Behaviour from Head Pose
The aim of the project is to automatically identify the direction in which people are facing from a distant camera in a surveillance situation to provide input to higher level reasoning systems. The direction in which somebody is facing provides a good estimate of their gaze direction, which can be used to infer familiarity between people or interest in surroundings. It can be seen as closing the gap between a coarse description of humans from a distance and a more detailed motion of limbs, usually obtained from a closer view. The work is partly funded by HERMES, located in work package 3 and 4.
Active Scene Exploration
Effective use of resources is an underlying theme of this project. The resources in question are a set of cameras which overlook a common area from varying viewing angles. These cameras are heterogenous and have different parameters for control, e.g. some are static, some are pan, tilt and zoom cameras. Information theoretic measures are used to choose the best surveillance parameters for these cameras, whereas best can be defined by higher level reasoning, or human operators. Currently, the work concentrates on objective functions from information-theory and the use of sensor data fusion techniques to make informed decisions.
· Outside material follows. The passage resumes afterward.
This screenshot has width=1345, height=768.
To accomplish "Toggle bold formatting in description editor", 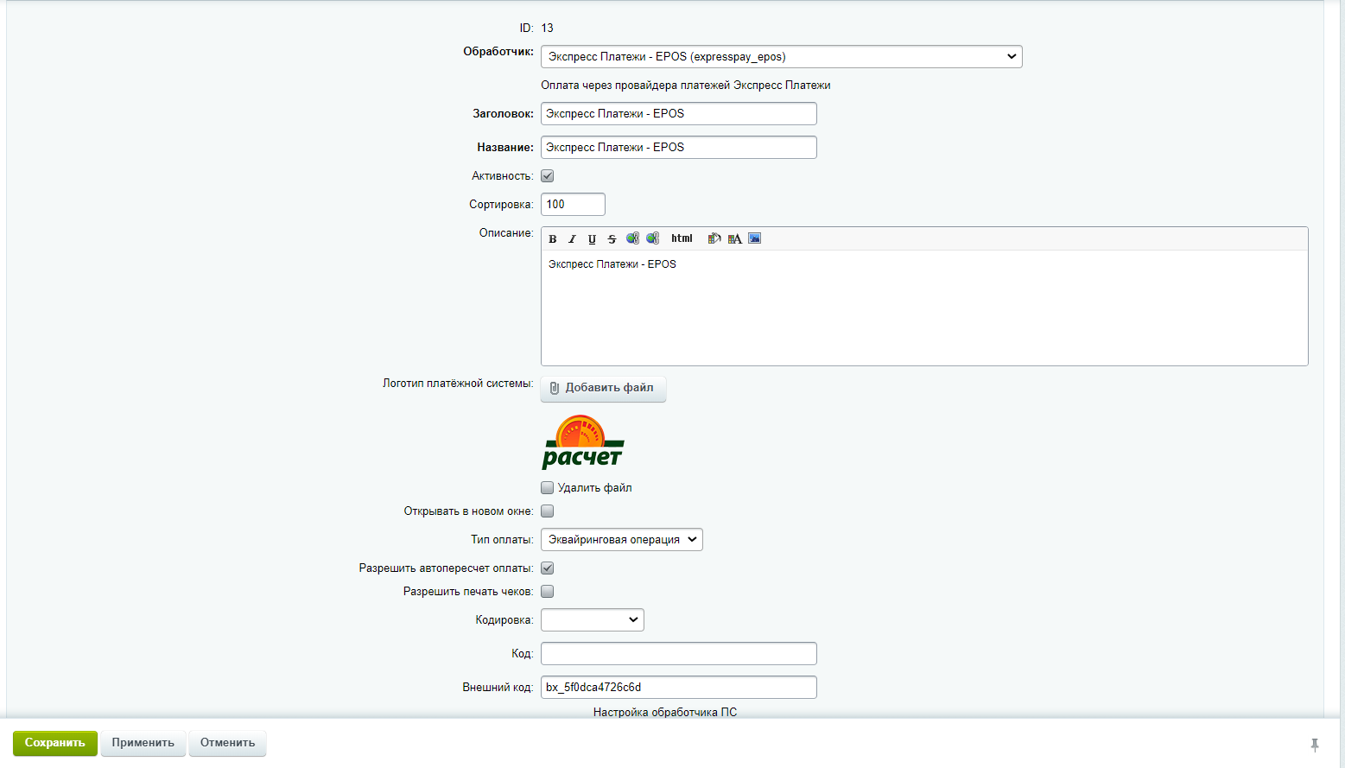I will click(x=553, y=239).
As part of the HERMES project, the goal is to establish a perception/action cycle with specific consideration of varying zoom levels. The distributed camera system can be interpreted as an abstract sensor which is content with higher level objectives as input.
The coarsest scale of an agent representation is considered to track agents and note their trajectories, together with other coarse scale features, that will be useful for action and intention recognition. The aim is then to generate behaviour and conceptual descriptions about the agent itself and its relationship with respect to other agents and predefined objects in the scene.
Cognitive Computer Vision
Recent work in visual tracking and camera control has looked at the issues involved in activity recognition using parametric and non-parametric belief propagation in Bayesian Networks, and begun to touch on the issues of causality. The current research takes all of these areas forward. The ultimate goal will be to combine these techniques to produce a pan/tilt/zoom camera system, and/or network of cameras, that can allocate attention in an intelligent fashion via an understanding of the scene, inferred automatically from visual data.
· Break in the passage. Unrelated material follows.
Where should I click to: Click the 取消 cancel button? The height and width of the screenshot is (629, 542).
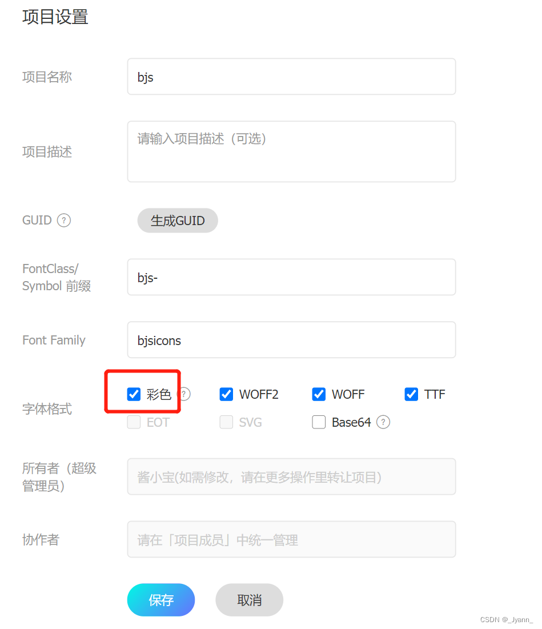[249, 600]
The topic is directly related to the EU project HERMES, which is in the exciting and socially relevant area of intelligent visual surveillance. The aim of the research is to develop cameras systems that could be considered to exhibit emergent cognitive behaviour, through developing algorithms and ontologies for understanding of visual scenes.
The video compares the monocular SLAM system running with and without object detection in a spit-screen view. The system without the object detection looses track due to insufficient features, and at this point the video is slowed down to highlight this. The system with the object detection continues and at the end of the video it has successfully detected all five objects and accurately localized them in the world.